ROAD RAGE

There can be no excuse for the extremes of ‘road rage‘. Even though a driver may feel exasperated, inconvenienced or even somewhat threatened it can never be justification for violence against the driver (or rider, or walker) who has supposedly caused the issue.

If I am inconvenienced by another on the road I will swear a bit or call the ‘other’ names (with appropriate expletive deleteds!) but I fall back on the advice my father gave me years (many years!) ago when I was learning to drive. He said “always treat everyone else on the road as an idiot,” and it would be uncharitable to beat up someone who fits that mould, now, wouldn’t it?

Obviously the answer to motorist-on-motorist road rage is developing patience and respect for other road users. Nothing is so important that it had to happen five minutes ago, no place you’re going to visit isn’t going to be there five minutes after you impatiently aim to be there, no job you have to do is any more important to you than the job I have to do is to me, and nothing about you or your life makes you any more deserving of a place on Earth, or on this road, than anybody else. (Of course closer attention to what’s happening around you couldn’t hurt either- the prime task when driving is driving and not attending to gadgets, passengers or presentation so if you’re one who does any or all of the above you probably deserve anything but approbation!)

I DO, however think that many cyclists who find themselves the target of aggression from drivers of vehicles can take sensible steps (cyclists/steps? -sorry!) to avoid such confrontation.
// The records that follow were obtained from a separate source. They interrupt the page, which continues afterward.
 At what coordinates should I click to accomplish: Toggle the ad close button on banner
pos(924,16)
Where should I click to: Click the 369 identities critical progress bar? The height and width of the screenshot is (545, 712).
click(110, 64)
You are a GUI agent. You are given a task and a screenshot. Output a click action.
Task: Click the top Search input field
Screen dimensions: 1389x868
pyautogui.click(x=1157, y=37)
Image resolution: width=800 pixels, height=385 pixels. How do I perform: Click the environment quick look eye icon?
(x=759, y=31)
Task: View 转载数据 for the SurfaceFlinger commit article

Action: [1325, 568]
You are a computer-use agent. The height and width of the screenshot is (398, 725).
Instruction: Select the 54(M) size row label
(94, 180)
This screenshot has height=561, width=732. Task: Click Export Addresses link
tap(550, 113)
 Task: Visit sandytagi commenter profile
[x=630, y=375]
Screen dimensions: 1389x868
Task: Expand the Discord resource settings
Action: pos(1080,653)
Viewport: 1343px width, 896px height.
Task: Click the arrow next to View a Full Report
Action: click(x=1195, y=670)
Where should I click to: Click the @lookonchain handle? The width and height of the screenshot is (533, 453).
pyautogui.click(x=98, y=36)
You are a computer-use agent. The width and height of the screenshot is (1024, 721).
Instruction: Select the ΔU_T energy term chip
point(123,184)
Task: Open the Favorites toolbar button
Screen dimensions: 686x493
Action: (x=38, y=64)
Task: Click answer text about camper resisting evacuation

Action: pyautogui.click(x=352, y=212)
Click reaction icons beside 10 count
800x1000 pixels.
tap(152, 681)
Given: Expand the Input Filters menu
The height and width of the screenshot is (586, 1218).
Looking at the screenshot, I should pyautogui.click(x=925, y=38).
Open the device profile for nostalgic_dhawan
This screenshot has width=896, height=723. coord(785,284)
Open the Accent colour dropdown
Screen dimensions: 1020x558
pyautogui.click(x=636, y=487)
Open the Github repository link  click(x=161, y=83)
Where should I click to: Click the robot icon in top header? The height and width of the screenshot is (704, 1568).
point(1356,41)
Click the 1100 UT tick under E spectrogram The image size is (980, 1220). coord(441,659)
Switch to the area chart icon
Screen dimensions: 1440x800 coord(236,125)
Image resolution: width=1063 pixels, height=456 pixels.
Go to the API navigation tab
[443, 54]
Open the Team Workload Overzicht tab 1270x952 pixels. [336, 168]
Obviously keep as far left on the sealed shoulder as possible (even though some apologies must be made to cyclists for the atrocious condition of said shoulders on many roads throughout the land!) Cyclists should be aware that even though they have the same rights and privileges on our roads as licensed motorists they need to understand and accept that the pace that they achieve on the road can be an inconvenience issue for faster 4 (or more) -wheeled users. Nowadays motorists can be issued with infringement notices for travelling too slowly and creating a problem for other motorists, (and I can guarantee their speeds would be in excess of what cyclists manage) so in the interests of equity and fairness bikelists must ensure they don’t appear as a sudden obstruction which could cause the driver to take dangerous (to other vehicles) evasive action [I’m thinking particularly here about situations with limited visibility such as winding and narrow roads]. Finally, even though our gregariousness may bubble to the surface bike riders need to get into the habit of shouting conversations rather than riding several abreast in the interests of enabling chat-fests.

Now THIS is how to deal with annoying incidents on our roads- a tweet by someone I follow… “I look upon cycling favourably, but Mr LycraCycleWarrior – even YOU need to GIVE WAY on a single lane bridge to me as I had the white arrow.”